ACTIVITY: In the records below, take the line containing "Given: Open three-dot" and reproduce it and every subsequent line exactly, adding nothing.

MATERIAL FOR THIS EXERCISE:
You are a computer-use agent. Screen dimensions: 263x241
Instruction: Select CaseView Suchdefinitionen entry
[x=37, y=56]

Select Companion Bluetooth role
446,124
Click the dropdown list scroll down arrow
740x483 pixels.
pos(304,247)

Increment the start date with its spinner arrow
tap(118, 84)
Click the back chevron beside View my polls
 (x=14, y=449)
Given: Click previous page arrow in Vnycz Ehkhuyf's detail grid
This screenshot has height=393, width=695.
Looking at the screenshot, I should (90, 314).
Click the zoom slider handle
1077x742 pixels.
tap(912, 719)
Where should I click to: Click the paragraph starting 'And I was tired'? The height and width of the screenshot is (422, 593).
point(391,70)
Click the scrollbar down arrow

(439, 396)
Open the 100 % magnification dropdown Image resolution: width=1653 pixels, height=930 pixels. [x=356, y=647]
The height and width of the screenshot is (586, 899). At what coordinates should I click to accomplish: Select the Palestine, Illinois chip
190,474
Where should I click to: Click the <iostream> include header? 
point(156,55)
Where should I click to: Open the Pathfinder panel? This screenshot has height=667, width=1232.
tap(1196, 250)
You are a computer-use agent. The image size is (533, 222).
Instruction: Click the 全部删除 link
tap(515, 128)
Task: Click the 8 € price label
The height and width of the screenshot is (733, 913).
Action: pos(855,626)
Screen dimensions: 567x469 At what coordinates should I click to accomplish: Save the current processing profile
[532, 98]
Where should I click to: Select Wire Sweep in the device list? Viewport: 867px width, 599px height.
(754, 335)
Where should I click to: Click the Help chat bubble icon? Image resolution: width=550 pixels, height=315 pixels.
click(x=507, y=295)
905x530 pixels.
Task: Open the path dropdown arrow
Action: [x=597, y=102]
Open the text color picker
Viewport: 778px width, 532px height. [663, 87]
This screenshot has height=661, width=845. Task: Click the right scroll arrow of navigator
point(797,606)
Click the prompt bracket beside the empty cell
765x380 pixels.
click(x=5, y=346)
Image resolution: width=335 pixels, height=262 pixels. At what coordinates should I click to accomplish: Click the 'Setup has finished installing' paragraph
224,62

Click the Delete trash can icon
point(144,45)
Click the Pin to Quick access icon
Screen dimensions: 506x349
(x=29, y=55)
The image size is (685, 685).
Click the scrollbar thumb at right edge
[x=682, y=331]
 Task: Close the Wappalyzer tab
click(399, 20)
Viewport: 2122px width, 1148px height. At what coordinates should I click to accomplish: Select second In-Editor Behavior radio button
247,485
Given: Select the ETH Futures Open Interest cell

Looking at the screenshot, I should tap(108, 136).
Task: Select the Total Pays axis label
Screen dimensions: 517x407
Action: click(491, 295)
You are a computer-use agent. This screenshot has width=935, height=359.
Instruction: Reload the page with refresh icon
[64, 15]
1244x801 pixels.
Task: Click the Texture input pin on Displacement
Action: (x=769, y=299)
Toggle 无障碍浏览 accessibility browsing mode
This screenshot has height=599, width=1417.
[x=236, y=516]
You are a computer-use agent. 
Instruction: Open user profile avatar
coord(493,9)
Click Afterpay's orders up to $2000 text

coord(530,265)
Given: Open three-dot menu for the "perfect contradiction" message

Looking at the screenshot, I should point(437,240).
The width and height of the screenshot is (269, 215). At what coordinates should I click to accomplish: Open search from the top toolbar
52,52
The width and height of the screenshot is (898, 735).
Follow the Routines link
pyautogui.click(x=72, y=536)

ANSWER AREA:
Given: Open three-dot menu for the "perfect contradiction" message

Looking at the screenshot, I should point(437,240).
The width and height of the screenshot is (269, 215). At what coordinates should I click to accomplish: Open search from the top toolbar
52,52
The width and height of the screenshot is (898, 735).
Follow the Routines link
pyautogui.click(x=72, y=536)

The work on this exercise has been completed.